New political ad shows power of LGBTQ community

A new political ad suggests gubernatorial candidate Doug Mastriano's anti-LGBTQ views will cost Pennsylvania jobs.

It’s that time of year again in Pennsylvania. Rather than ads for vacations or the newest deal of car insurance, your television programs are now sandwiched between political ads of all shapes and sizes. The most prolific this cycle are about the U.S. Senate race between John Fetterman and Dr. Oz. They’re so frequent, at this point, that the number of houses Dr. Oz owns and the reason for John Fetterman’s tattoos have been hammered into our brains.

But the senate isn’t the only important election at play this November. We’ve got a governor’s race between Democrat Josh Shapiro and Republican Doug Mastriano that will determine the direction of the commonwealth for years to come. And there’s one commercial that is, actually, both illuminative, important, and possibly even historic.

The ad begins with a voiceover — “Texas had big plans to attract tech jobs; their anti-abortion law ruined it. North Carolina’s anti-gay laws cost the state thousands of jobs” — coupled with onscreen headlines about workers avoiding Texas and PayPal abandoning plans for a North Carolina facility.

Then the screen cuts to a video of Republican Candidate Doug Mastriano with bold letters underneath:

OUTLAW ABORTION

FEWER LGBTQ RIGHTS

The clip shifts to Mastriano’s own words, when he said “My body, my choice is ridiculous nonsense,” and when he answered “Absolutely not” in response to whether gay marriage should be legal.

Then the voiceover returns, with “Now Pennsylvania companies have made it clear: Mastriano’s plan will cost Pennsylvania jobs,” before ending with a declarative note: “Doug Mastriano. Too risky for Pennsylvania.”

If you hadn’t guessed, the ad was paid for by Shapiro for Pennsylvania, and it showcases not only how dangerous Mastriano’s views are on abortion and LGBTQ rights, but how he will cause Pennsylvania to lose jobs because of them.

There’s a lot to glean from this ad, and not just about Mastriano being dangerous. We’ve seen ads that tout a candidate’s support of the LGBTQ community and same-sex marriage. (Most recently, Shapiro’s own ads have highlighted his tremendous support and allyship.) And we’ve seen ads that highlight a candidate’s homophobia as a reason to not support them. But it’s rare to see an ad that shows a candidate’s views on LGBTQ community and filters them through an economic lens. 

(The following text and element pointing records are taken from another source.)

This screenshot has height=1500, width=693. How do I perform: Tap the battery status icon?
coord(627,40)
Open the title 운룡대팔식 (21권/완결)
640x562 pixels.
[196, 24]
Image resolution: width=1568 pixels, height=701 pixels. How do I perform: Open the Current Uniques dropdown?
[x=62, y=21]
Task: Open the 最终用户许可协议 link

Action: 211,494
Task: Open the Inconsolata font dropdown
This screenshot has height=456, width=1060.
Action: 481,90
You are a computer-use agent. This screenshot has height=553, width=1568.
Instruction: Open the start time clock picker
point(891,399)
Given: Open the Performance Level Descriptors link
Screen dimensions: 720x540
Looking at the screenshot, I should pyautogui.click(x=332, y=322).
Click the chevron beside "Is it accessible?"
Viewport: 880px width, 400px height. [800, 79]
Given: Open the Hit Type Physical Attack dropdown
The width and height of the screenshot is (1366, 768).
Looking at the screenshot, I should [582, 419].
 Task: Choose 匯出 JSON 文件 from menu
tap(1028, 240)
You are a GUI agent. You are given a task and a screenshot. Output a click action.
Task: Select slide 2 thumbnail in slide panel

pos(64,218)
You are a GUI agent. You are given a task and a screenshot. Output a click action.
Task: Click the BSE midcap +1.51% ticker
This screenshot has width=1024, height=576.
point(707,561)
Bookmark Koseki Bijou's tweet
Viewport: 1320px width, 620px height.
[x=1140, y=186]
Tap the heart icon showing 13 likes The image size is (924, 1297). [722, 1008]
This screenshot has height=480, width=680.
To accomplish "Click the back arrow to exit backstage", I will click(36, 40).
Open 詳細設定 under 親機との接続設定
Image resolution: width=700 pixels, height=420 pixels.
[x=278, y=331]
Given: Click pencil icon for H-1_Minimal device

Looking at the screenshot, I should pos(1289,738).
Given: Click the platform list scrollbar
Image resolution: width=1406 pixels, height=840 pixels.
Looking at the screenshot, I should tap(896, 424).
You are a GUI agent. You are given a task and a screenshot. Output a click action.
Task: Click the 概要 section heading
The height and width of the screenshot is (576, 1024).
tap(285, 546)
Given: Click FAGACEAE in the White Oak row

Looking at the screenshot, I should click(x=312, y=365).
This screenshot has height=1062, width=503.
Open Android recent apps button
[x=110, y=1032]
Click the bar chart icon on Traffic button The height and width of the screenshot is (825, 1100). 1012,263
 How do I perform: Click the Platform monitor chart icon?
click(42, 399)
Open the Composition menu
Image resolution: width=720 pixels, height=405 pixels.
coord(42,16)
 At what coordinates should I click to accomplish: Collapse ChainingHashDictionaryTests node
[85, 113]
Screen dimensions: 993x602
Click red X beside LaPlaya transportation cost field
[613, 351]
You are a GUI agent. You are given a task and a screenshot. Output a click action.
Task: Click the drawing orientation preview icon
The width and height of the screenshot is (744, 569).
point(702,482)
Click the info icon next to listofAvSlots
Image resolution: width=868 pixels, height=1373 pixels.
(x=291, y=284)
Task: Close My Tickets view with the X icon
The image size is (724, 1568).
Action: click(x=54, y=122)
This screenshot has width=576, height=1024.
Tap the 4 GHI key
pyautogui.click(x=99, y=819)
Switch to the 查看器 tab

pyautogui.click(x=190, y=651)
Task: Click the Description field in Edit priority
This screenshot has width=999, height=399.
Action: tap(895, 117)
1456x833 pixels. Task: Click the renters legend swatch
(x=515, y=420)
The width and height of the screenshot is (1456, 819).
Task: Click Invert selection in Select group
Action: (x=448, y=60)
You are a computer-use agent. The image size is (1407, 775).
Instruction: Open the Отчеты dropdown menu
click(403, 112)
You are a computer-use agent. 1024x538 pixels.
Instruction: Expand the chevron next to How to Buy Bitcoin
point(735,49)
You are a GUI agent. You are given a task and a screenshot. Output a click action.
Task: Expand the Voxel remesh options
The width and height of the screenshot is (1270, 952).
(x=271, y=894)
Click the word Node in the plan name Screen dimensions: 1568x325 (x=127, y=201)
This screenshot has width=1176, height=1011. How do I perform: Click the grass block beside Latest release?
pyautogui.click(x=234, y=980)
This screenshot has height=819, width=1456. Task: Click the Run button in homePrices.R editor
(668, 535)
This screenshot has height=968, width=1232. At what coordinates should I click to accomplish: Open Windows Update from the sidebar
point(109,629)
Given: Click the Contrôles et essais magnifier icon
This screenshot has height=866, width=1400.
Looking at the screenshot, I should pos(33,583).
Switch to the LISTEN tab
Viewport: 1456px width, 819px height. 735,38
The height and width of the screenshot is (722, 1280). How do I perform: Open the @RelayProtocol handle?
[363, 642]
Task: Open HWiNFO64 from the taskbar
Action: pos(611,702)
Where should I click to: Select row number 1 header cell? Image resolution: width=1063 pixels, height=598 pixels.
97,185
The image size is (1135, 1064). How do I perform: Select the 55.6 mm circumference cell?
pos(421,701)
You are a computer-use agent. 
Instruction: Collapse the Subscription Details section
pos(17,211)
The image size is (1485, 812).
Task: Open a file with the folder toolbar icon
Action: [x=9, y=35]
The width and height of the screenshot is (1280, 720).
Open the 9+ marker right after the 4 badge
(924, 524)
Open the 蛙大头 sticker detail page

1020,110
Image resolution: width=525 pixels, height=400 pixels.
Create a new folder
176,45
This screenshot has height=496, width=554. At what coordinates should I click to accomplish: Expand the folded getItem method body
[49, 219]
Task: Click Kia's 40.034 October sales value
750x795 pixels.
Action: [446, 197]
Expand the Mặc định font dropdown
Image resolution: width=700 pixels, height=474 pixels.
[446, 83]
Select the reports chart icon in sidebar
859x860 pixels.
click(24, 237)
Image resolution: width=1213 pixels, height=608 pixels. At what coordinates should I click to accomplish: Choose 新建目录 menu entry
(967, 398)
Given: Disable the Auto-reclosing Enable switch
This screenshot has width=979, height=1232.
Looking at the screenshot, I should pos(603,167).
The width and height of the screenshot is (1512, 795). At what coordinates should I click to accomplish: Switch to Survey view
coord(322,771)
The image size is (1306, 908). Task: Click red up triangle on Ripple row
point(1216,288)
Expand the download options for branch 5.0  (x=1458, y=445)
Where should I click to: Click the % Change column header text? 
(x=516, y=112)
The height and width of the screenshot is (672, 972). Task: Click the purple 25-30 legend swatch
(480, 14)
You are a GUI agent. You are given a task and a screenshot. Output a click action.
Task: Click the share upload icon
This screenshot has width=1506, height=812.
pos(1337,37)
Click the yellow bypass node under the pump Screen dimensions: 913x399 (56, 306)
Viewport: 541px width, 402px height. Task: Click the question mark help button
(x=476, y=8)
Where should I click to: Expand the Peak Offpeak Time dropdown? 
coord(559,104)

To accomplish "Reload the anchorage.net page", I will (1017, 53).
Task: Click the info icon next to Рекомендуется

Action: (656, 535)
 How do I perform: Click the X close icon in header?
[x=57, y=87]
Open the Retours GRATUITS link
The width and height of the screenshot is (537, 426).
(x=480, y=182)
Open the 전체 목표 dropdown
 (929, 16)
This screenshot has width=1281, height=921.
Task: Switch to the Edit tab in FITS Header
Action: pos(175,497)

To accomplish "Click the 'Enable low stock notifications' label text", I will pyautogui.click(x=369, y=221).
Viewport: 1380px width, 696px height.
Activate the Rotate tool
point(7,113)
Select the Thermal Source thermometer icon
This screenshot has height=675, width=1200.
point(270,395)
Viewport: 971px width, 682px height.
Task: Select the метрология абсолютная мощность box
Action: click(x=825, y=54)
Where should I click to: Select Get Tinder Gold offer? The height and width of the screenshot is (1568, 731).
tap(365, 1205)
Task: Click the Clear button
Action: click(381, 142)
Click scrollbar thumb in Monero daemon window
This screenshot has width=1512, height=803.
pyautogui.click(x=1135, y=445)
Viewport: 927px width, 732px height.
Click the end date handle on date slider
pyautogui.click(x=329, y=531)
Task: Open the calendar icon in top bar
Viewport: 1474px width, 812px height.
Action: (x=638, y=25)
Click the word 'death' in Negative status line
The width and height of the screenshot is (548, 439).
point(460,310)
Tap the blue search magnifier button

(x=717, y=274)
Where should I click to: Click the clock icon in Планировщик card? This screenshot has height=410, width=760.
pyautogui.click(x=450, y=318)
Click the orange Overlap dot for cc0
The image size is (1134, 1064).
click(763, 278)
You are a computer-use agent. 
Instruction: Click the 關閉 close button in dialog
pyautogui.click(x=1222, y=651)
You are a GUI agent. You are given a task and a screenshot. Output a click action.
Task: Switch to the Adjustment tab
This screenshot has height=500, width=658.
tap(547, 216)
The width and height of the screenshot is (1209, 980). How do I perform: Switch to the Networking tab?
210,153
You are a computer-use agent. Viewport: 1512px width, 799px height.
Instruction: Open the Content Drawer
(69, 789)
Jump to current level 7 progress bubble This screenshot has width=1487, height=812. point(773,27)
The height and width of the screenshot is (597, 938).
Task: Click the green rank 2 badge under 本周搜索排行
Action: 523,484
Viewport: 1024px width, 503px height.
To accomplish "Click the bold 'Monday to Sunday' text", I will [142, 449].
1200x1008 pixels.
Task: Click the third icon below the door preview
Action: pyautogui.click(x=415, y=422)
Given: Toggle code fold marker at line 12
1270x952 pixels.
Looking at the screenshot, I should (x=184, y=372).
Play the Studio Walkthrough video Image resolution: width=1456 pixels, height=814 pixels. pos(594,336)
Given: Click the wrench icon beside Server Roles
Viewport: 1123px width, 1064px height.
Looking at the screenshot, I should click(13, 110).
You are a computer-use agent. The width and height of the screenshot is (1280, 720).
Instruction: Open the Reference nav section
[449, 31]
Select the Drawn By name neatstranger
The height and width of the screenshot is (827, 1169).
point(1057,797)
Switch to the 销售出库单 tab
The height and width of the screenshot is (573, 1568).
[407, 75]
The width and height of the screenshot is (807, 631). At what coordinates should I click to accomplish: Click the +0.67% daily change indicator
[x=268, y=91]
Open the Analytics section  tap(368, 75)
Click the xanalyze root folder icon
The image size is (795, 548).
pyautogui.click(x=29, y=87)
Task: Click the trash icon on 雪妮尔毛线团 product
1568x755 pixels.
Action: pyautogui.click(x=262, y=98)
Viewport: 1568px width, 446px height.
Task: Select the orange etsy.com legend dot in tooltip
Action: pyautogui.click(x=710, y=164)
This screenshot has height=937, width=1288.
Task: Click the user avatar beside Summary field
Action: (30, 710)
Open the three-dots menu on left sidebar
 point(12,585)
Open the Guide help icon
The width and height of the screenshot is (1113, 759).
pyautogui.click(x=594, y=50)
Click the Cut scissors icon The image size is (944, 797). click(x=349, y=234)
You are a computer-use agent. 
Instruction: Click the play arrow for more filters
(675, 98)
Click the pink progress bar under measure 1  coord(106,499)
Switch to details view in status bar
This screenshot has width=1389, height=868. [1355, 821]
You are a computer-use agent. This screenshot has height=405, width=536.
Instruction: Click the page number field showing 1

It’s not just that Doug Mastriano is against LGBTQ people, their relationships and their marriages; it’s that Mastriano’s views have economic ramifications for all Pennsylvanians, and not just LGBTQ ones. If Mastriano wins the governorship and Pennsylvania becomes as anti-LGBTQ as North Carolina or Florida, jobs will leave the state because companies won’t want to be here. The ad poses an existential question to voters: Which do you care more about: your community having jobs, or gay marriage being illegal? The Shapiro campaign is banking, smartly, that a majority of Pennsylvanians would say they care more about having jobs.

The commercial also shows something very important about the LGBTQ community: we’ve become visible enough, and our equality has become important enough, that companies will move their jobs and events to places that support our basic rights. Let’s repeat that, but in a different way: companies will take jobs away from states that are anti-LGBTQ. States that pass anti-LGBTQ laws will lose money and their citizens will lose livelihoods. If you do something stupid, you will face the consequences.

The reason that our community has become large enough and powerful enough to warrant these basic showcases of decency is that more and more people are coming out in all areas of life. You have people in corporations making CEOs pay attention. You have people in politics making legislators pay attention. You have teachers in schools making school boards pay attention. You have people in communities making their neighbors pay attention. LGBTQ people exist, and all they want, all we want, is to be treated equitably.

Through all of that work, we are helping people understand that supporting the LGBTQ community is about decency and common sense. And anybody who has ever held a job knows: if you don’t have decency and common sense, nobody will want to work with you.

Doug Mastriano has neither decency nor common sense. If he’s elected to lead Pennsylvania, I think you know what’ll happen next.